═════ TASK INPUTS

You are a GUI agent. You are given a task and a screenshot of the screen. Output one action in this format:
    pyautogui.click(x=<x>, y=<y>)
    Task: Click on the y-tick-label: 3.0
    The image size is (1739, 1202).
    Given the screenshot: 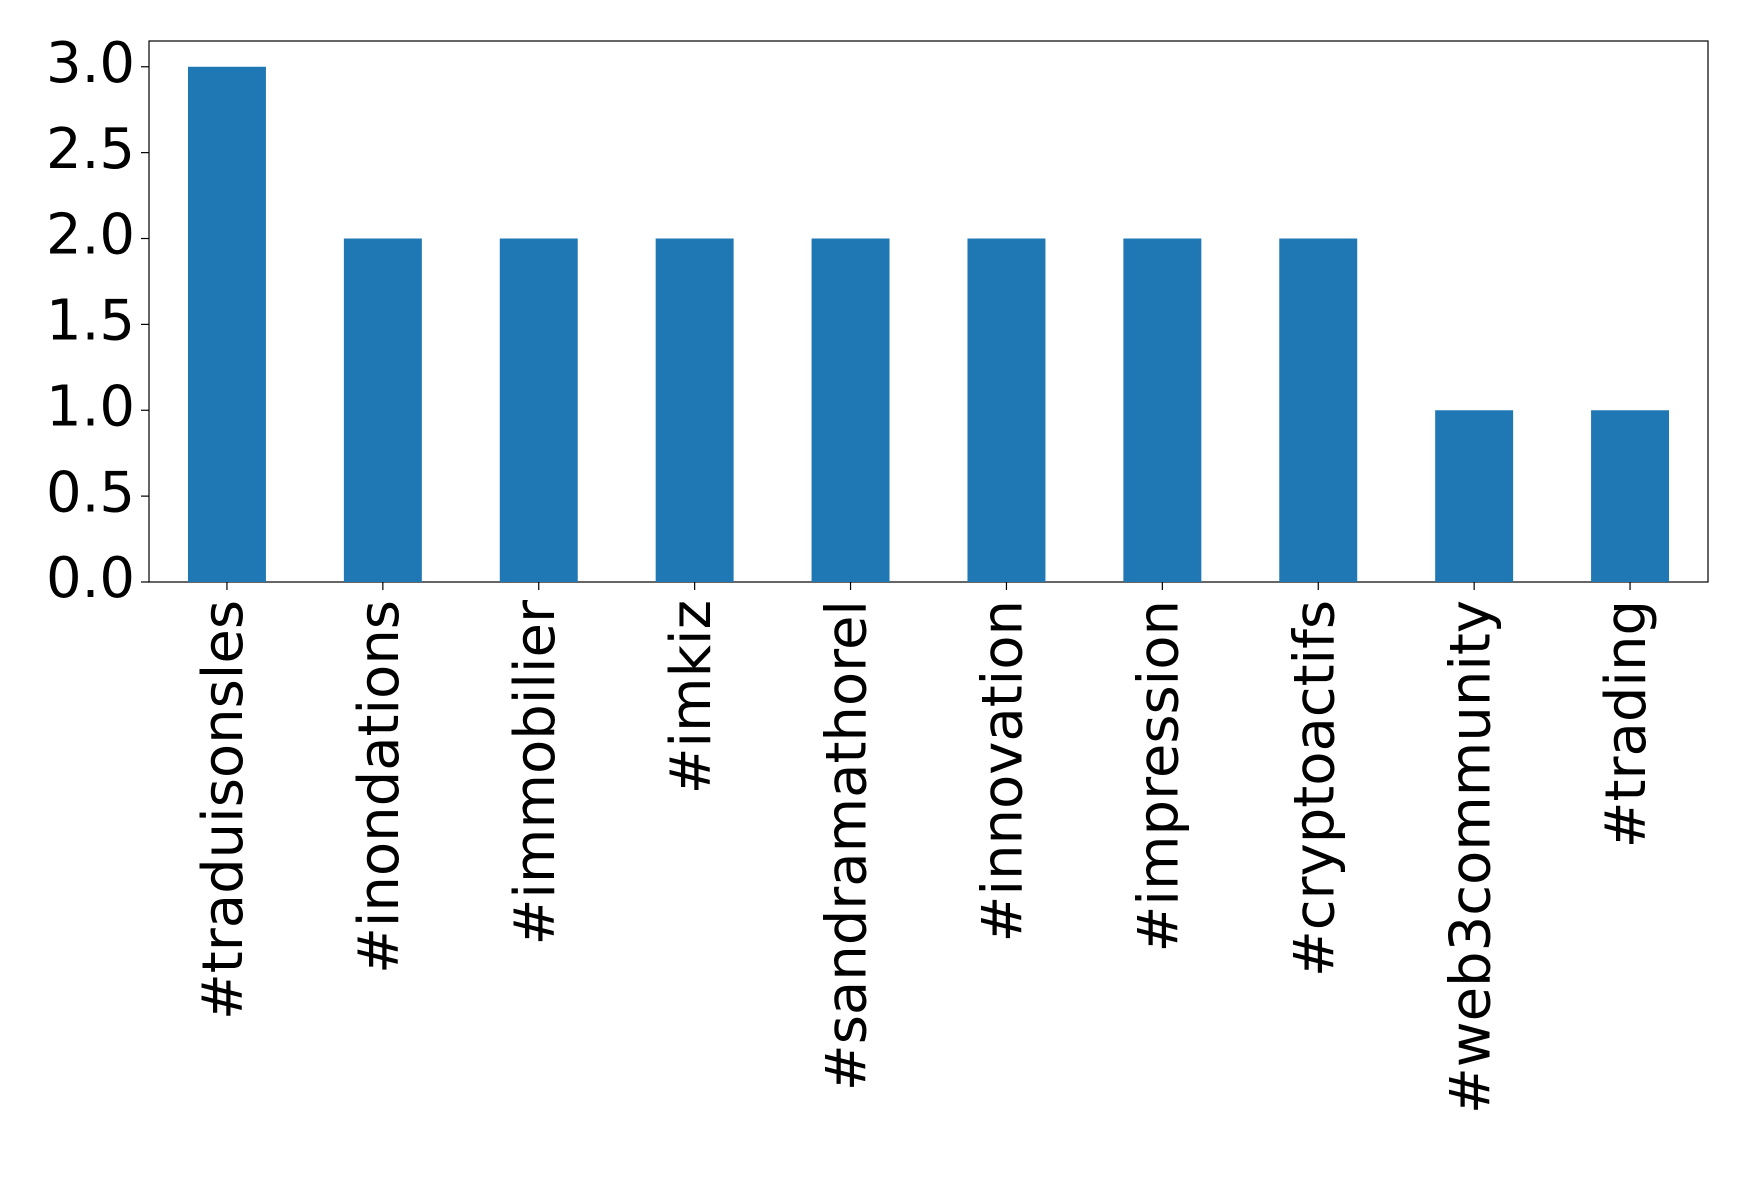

══════════

PROBLEM TO SOLVE: Reproduce every line of the items above word for word, leaving out the pictures.

RESULT:
You are a GUI agent. You are given a task and a screenshot of the screen. Output one action in this format:
    pyautogui.click(x=<x>, y=<y>)
    Task: Click on the y-tick-label: 3.0
    The image size is (1739, 1202).
    Given the screenshot: 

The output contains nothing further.